→ The task:
From the first line to the last, print the material exactly, skipping the pictures.

→ Data records:
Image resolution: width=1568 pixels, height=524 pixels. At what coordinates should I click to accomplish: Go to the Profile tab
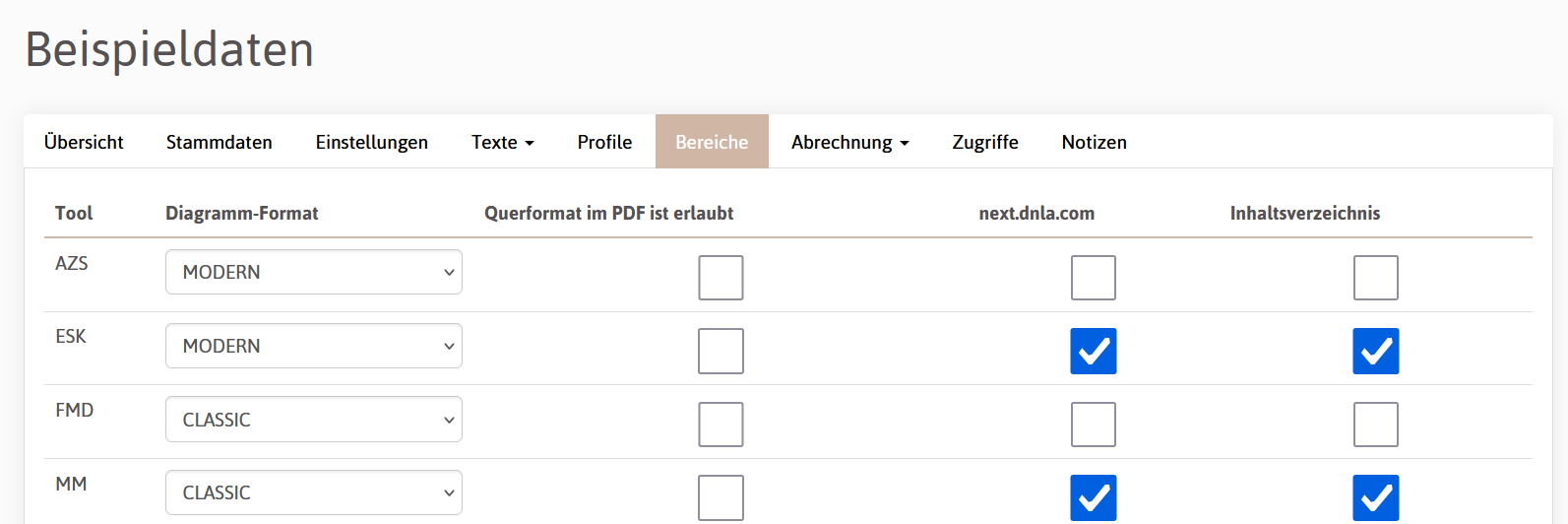click(x=604, y=142)
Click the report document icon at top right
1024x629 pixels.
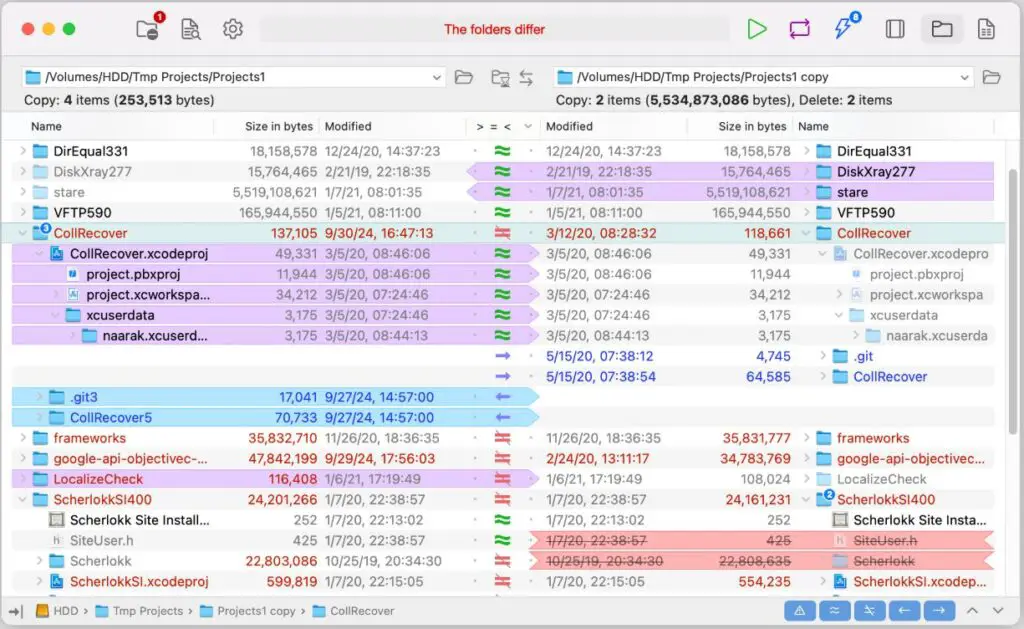pyautogui.click(x=986, y=29)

→ Task output:
Image resolution: width=1568 pixels, height=524 pixels. At what coordinates should I click to accomplish: Go to the Profile tab
click(x=604, y=142)
Click the report document icon at top right
1024x629 pixels.
pyautogui.click(x=986, y=29)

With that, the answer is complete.